20 Years of Kotzin Genealogy

Compiled by Ted (Theodore Joseph) Kotzin: Born in Los Angeles on July 22, 1936

(Note: This is Ted Kotzin of L.A., not Chicago.)

Page 12 of this document is my source for the tradition that our ancestors originally came to Lithuania from Padua, Italy (Padowa in Polish).

"Per family tradition, quoted various places by Sonya Vizansky, Rabbi Singer, Bernie W. Kotzin, and others, ancestors came from Padowa, Italy, to Lithuania in the 16th or 17th century. Michael Kotzin says that an ancestor from Lithuania was said to have gone to the University of Padua."

The Jewish Virtual Library tells us:

“Of particular importance in the Padua community was academic activity. Jews studied medicine simultaneously with Torah. From 1519 to 1619 about 80 Jews obtained degrees in medicine in Padua, and from 1619 to 1721, 149 Jews graduated as physicians. Numbers of Jews from Germany, Poland, and the Levant also came to study in Padua.”

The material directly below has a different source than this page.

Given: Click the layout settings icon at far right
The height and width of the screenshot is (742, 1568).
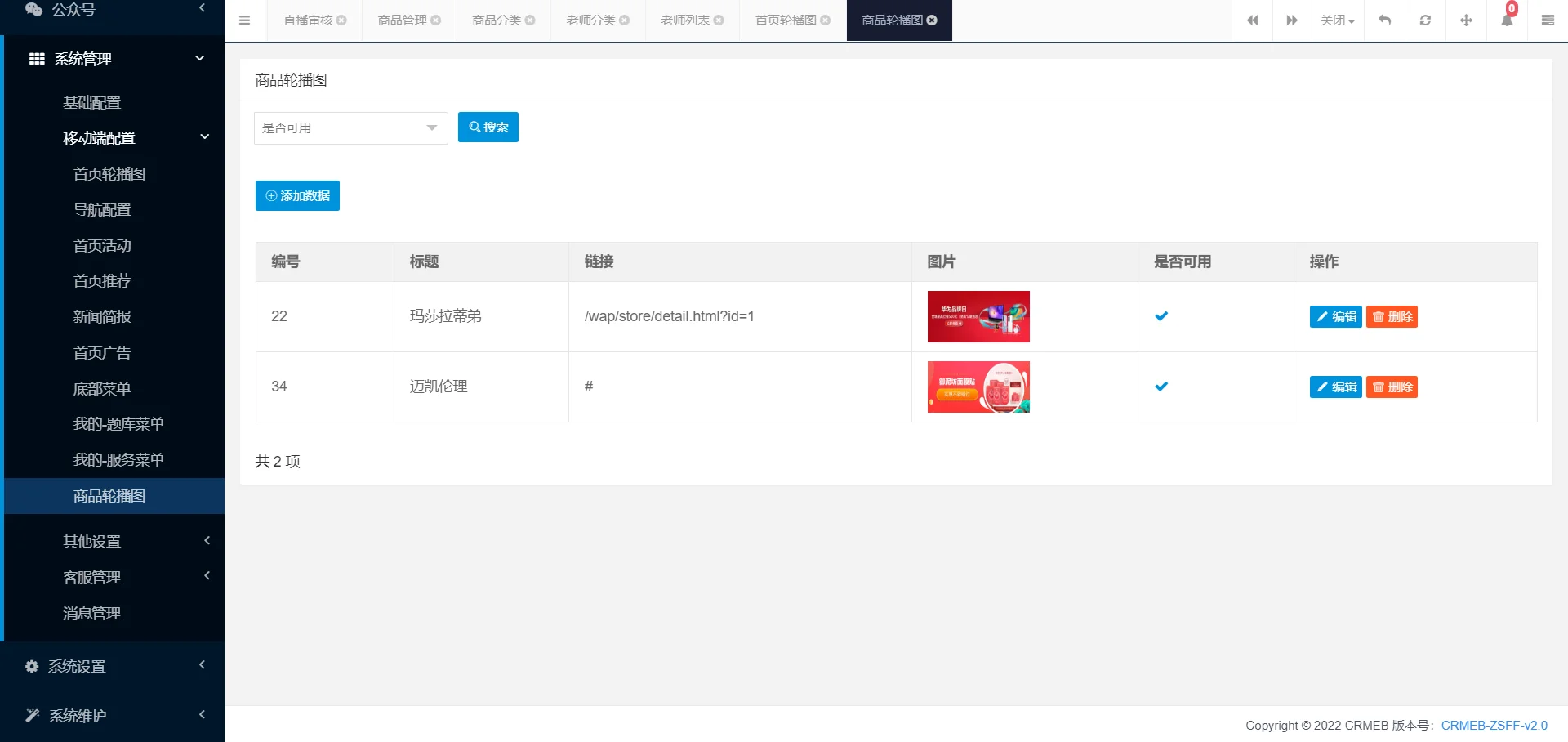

The Wikipedia article on “History of the Jews in Italy” says:

“Throughout the 16th century, Jews gradually moved from the south of Italy to the north, with conditions worsening for Jews in Rome after 1556 and Venice in the 1580s. Many Jews from Venice and the surrounding area migrated to Poland and Lithuania at this time.”

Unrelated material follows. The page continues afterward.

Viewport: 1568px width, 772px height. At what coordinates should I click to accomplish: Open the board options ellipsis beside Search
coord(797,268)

Padua is about 40 miles from Venice:


(from Google Maps)

The Wikipedia article on “History of the Jews in Poland” says:

“From the founding of the Kingdom of Poland in 1025 through to the early years of the Polish–Lithuanian Commonwealth created in 1569, Poland was the most tolerant country in Europe. Historians have used the label paradisus iudaeorum (Latin for “Paradise of the Jews”). The country became a shelter for persecuted and expelled European Jewish communities and the home to the world’s largest Jewish community of the time. According to some sources, about three-quarters of the world’s Jews lived in Poland by the middle of the 16th century.”